"Is it true?"

"It is the truth, Eileen."

"You—you make me very happy, Captain Selwyn."

"But—did you not know it before I told you?"

"I—y-yes; I hoped so." In the exultant reaction from the delicious tension of avowal she laughed lightly, not knowing why.

"The pleasure in it," she said, "is the certainty that I am capable of making you happy. You have no idea how I desire to do it. I've wanted to ever since I knew you—I've wanted to be capable of doing it. And you tell me that I do; and I am utterly and foolishly happy." The quick mischievous sparkle of gaminerie flashed up, transforming her for an instant—"Ah, yes; and I can make you unhappy, too, it seems, by talking of marriage! That, too, is something—a delightful power—but"—the malice dying to a spark in her brilliant eyes—"I shall not torment you, Captain Selwyn. Will it make you happier if I say, 'No; I shall never marry as long as I have you'? Will it really? Then I say it; never, never will I marry as long as I have your confidence and friendship. . . . But I want it all!—every bit, please. And if ever there is another woman—if ever you fall in love!—crack!—away I go"—she snapped her white fingers—"like that!" she added, "only quicker! Well, then! Be very, very careful, my friend! . . . I wish there were some place here where I could curl up indefinitely and listen to your views on life. You brought a book to read, didn't you?"

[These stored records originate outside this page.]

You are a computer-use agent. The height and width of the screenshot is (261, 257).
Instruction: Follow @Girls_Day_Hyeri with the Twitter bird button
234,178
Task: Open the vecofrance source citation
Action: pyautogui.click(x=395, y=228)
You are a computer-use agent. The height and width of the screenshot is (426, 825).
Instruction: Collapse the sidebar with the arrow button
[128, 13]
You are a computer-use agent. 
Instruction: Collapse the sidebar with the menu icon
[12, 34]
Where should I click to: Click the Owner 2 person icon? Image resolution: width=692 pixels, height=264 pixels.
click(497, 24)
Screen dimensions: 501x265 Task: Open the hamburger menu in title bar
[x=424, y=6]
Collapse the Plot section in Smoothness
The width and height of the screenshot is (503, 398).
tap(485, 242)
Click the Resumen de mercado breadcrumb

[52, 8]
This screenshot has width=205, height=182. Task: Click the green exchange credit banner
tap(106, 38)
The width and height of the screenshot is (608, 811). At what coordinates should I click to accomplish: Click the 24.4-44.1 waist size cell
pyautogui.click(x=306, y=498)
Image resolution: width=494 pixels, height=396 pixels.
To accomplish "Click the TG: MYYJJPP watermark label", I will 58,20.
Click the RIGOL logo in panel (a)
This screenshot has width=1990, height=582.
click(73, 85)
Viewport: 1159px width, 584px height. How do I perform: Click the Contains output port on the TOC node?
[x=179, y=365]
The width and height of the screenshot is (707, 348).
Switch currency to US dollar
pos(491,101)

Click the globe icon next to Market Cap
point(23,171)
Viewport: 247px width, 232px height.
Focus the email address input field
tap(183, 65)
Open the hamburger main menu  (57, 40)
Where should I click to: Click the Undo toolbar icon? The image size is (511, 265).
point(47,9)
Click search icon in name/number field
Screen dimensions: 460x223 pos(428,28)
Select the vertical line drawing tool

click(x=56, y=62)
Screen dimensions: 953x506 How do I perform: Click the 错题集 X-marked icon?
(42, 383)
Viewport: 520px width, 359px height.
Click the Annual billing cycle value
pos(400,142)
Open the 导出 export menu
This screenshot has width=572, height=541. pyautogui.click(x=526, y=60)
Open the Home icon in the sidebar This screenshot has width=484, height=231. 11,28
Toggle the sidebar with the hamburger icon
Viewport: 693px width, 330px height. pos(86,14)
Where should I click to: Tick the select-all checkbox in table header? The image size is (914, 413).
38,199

He gave her a funny embarrassed glance: "Yes; I brought a sort of a book."

"Then I'm all ready to be read to, thank you. . . . Please steady me while I try to stand up on this log—one hand will do—"

Scarcely in contact with him she crossed the log, sprang blithely to the ground, and, lifting the hem of her summer gown an inch or two, picked her way toward the bank above.

"We can see Nina when she signals us from the lawn to come to luncheon," she said, gazing out across the upland toward the silvery tinted hillside where Silverside stood, every pane glittering with the white eastern sunlight.